自從知道我懷孕以來,餘墨一的緊張和喜歡是那麽的明顯,甚至有些極端,卧室內也至今都擺放着用兩個沙發合并而成的臨時床鋪,那是他為了防止自己情不自禁傷到孩子想出來的辦法,所以,我的這個決定對餘墨一來說無異于重創,他是無論如何都不會同意的,除了隐瞞,我別無他法。
本是一頓家常便飯,我卻用了差不多兩個小時,還好在餘墨一進門前做好了。
餘墨一不看飯菜,徑直朝我走過來,又緊緊地擁住我:“都說了我回來做飯,怎麽還自己動手,你這樣會不會太累,畢竟肚子裏還懷着我們的孩子。”
餘墨一的關懷讓我再次感受到了濃濃的愛意,可同時也心酸不已,我深呼口氣,故作輕松地說。
“都快三個月了,偶爾活動下沒關系的,再說了,你每天公司家裏兩頭跑實在是太辛苦了,我看着很心疼。”

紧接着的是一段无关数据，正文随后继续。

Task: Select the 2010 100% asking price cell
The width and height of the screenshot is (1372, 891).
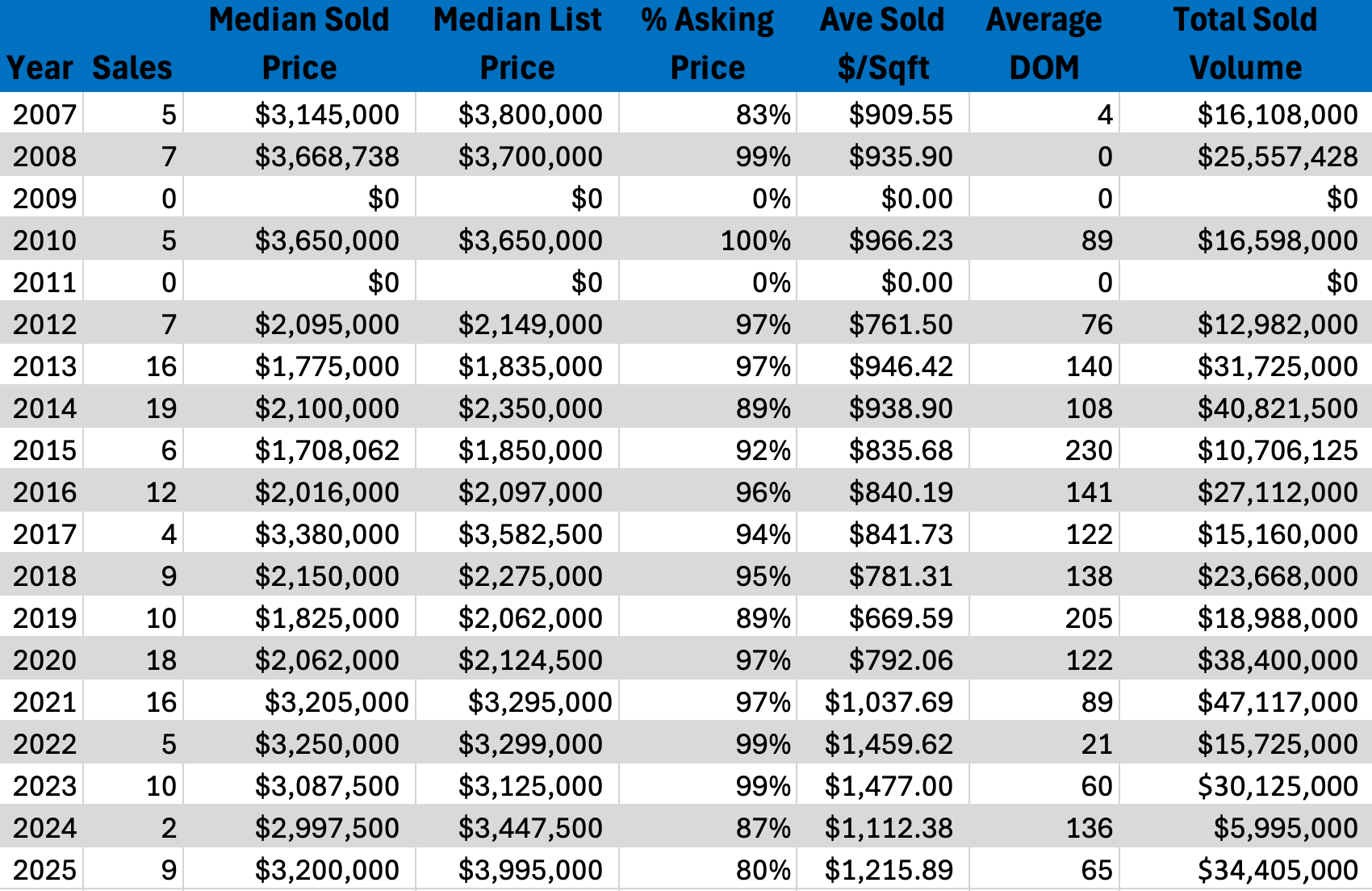Action: point(755,241)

餘墨一把我抱的更緊,在我的耳邊低語:“老婆,你真好。”
我多想就這樣一直讓他抱着,聆聽他的聲音,可我擔心自己多停留一秒就會改變主意,我推開他。
“飯菜一會兒就涼了,趕快去洗手,嘗嘗我的手藝如何?”
餘墨一很聽話地松開我,吹着口哨去洗漱間,望着他的背影,我又是一陣難受,不過很快控制住,開始往外盛飯。
餘墨一回來,坐下剛吃一口,就誇張地對我豎起大拇指,而後他又給我夾了好多肉和菜。
“老婆,你看你做了這麽一大桌菜,我一個人吃多單調,你也要多吃點兒,不,還要把孩子那份兒也吃了,這樣才算有其樂融融的氣氛。”
我知道他是趁機勸我多吃,盡管難以下咽,我仍拿起筷子,把那些肉和菜硬塞進嘴巴,又接受了他再次放到碗裏的食物。
餘墨一很是高興,就不停地給我夾,我也都一一強咽下去。
這頓飯餘墨一吃的很高興,說了很多奉承和搞笑的話,我也吃的很飽,但卻填補不了即将失去孩子的空虛。
第二天,等餘墨一上班後,我就去了楊小明孫子所在的醫院準備抽血事宜,也很快就拿着醫生開具的單子去到抽血室。
給我抽血的是個年輕護士,之前帶志願者來的時候見過面,我們互相微笑下,她就開始做準備。
沒多大會兒,護士讓我挽起袖子,又拿出酒精棉球消毒,好久沒有出現的甜津津的味道再次傳來,我的喉嚨深處迅速湧上股酸水,忍了幾下沒忍住,我難受地嘔吐出聲。
護士擡頭,疑惑地問:“你懷孕了?”
我擦下嘴巴,點頭承認:“是,差不多三個月了。”
護士的手“倏”的停住,滿臉的詫異和震驚:“你當真明白自己是在做骨髓移植前的化驗嗎?這要是配型成功,你就必須打掉孩子,恕我直言,你和那個孩子非親非故的,有必要做這麽大的犧牲嗎?”
我平靜地說:“有必要,因為這關系到我一個至親的人,如果不這麽做,我這輩子都不會原諒自己的,所以,我是經過深思熟慮才來的,多謝你的好意,抽吧。”
護士長嘆口氣,也不再說什麽,就把針頭紮進了我的胳膊,差不多一分鐘後,護士拔出針頭,一邊叮囑我按好針眼,一邊又彌補地進行安慰。
“我剛才說的只是配型成功的情況,但說實話這個幾率不大,所以你現在也不要太悲傷,萬一不成功呢,你的孩子就會安然無恙的。”
護士的話我都懂,也有之前志願者配型失敗的例子,但我太渴望成功了,聽後就開始控住不住地心慌,按針眼的手随之一陣哆嗦,等好不容易穩住神兒,我發現針眼處一片青紫。
我的心“倏”地提了起來,抽血的事情本是瞞着餘墨一的,現在卻留下了“證據”,我告誡自己,回家後務必要做好保密工作,堅決不能讓他發現。